[Beowulf] recommendation on crash cart for a cluster room: fullcluster KVM is not an option I suppose?
Gerry Creager
gerry.creager at tamu.edu
Tue Oct 13 09:11:22 PDT 2009
Don Holmgren wrote:
>
> On Tue, 13 Oct 2009, Prentice Bisbal wrote:
>
>> Mark Hahn wrote:
>>>> Even with IPMI, you still need a crash cart of some type to initially
>>>> set up IPMI in the system's BIOS. At the minimum, you need to set
>>>> the IP
>>>> address that the IMPI interface will listen on (if it's a shared NIC
>>>
>>> afaik, not really. here's what I prefer: cluster nodes normally come
>>> out of the box with BIOS configured to try booting over the net before
>>> local HD.
>>> sometimes this is conditional on the local HD having no active
>>> partition.
>>>
>>> great: so they boot from a special PXE image I set up as a catchall.

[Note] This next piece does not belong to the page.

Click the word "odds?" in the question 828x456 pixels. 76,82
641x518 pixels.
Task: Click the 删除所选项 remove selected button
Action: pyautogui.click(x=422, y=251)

>>> (dhcpd lets you define a catchall for any not nodes which lack a
>>> their own
>>> MAC-specific stanza.) when nodes are in that state, I like to
>>> auto-configure
>>> the cluster's knowlege of them: collect MAC, add to dhcpd.conf, etc. at
>>> this stage, you can also use local (open) ipmi on the node itself to
>>> configure the IPMI LAN interface:
>>> ipmitool lan 2 set password pa55word
>>> ipmitool lan 2 set defgw ipaddr 10.10.10.254
>>> ipmitool lan 2 set ipsrc dhcp
>>>
>>> none of this precludes tricks like frobing the switch to find the
>>> port-MAC
>>> mappings of course - the point is simply that if you let unconfigured
>>> nodes
>>> autoboot into a useful image, that image can help you automate more
>>> of the
>>> config.
>>
>> My cluster nodes' IPMI share their physical port with the primary NIC.
>> Before using IPMI, I had to enable it in the BIOS and then assign it an
>> IP address in the BIOS, too. I didn't think of using ipmitool. I wonder
>> if I could do all that using ipmitool, without enabling IPMI in the BIOS
>> first. Anyone know for sure?
>>
>> --
>> Prentice
>
>
> With all (and various) flavors of IPMI and BMC hardware on Intel,
> Supermicro, and Asus systems since about 2004, we've been able to use
> ipmitool or equivalent software in Linux to setup IPMI LAN and other
> parameters.
>
> Consistently, though, for systems with serial over LAN, we've always had
> to configure serial port redirect settings in the BIOS. The latter is
> why we've always tried to get vendors to provide a mechanism for
> replicating BIOS settings from machine to machine without using a crash
> cart (not always successfully, unfortunately).
We've been working with one vendor to get IPMI working better and more
predictably with DHCP. Manual config with a crash cart has been a bit
problemmatical for us, too. SuperMicro has been real good about custom
BIOS mods to help us out in that regard.